[Dataset entries]

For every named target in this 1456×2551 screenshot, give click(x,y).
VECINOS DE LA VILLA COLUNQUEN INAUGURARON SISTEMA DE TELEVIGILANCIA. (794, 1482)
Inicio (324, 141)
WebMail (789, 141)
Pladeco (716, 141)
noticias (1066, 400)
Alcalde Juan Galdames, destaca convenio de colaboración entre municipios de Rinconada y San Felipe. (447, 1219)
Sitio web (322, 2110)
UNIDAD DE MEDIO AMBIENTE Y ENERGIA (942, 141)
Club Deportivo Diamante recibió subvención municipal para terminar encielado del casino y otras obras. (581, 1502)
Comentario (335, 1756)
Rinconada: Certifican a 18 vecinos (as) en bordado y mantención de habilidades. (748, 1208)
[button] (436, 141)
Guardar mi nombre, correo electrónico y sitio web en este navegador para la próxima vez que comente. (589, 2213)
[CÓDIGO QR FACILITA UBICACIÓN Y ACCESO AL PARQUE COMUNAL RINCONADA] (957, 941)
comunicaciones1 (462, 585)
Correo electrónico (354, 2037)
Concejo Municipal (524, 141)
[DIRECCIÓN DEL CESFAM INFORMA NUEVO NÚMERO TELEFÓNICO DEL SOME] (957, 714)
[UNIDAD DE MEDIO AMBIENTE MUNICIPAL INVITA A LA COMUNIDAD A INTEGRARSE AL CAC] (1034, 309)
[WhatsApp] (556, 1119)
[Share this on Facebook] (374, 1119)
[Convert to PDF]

§ Directions:
Write every line of the entries again, word for word.

§ Written solution:
For every named target in this 1456×2551 screenshot, give click(x,y).
VECINOS DE LA VILLA COLUNQUEN INAUGURARON SISTEMA DE TELEVIGILANCIA. (794, 1482)
Inicio (324, 141)
WebMail (789, 141)
Pladeco (716, 141)
noticias (1066, 400)
Alcalde Juan Galdames, destaca convenio de colaboración entre municipios de Rinconada y San Felipe. (447, 1219)
Sitio web (322, 2110)
UNIDAD DE MEDIO AMBIENTE Y ENERGIA (942, 141)
Club Deportivo Diamante recibió subvención municipal para terminar encielado del casino y otras obras. (581, 1502)
Comentario (335, 1756)
Rinconada: Certifican a 18 vecinos (as) en bordado y mantención de habilidades. (748, 1208)
[button] (436, 141)
Guardar mi nombre, correo electrónico y sitio web en este navegador para la próxima vez que comente. (589, 2213)
[CÓDIGO QR FACILITA UBICACIÓN Y ACCESO AL PARQUE COMUNAL RINCONADA] (957, 941)
comunicaciones1 (462, 585)
Correo electrónico (354, 2037)
Concejo Municipal (524, 141)
[DIRECCIÓN DEL CESFAM INFORMA NUEVO NÚMERO TELEFÓNICO DEL SOME] (957, 714)
[UNIDAD DE MEDIO AMBIENTE MUNICIPAL INVITA A LA COMUNIDAD A INTEGRARSE AL CAC] (1034, 309)
[WhatsApp] (556, 1119)
[Share this on Facebook] (374, 1119)
[Convert to PDF]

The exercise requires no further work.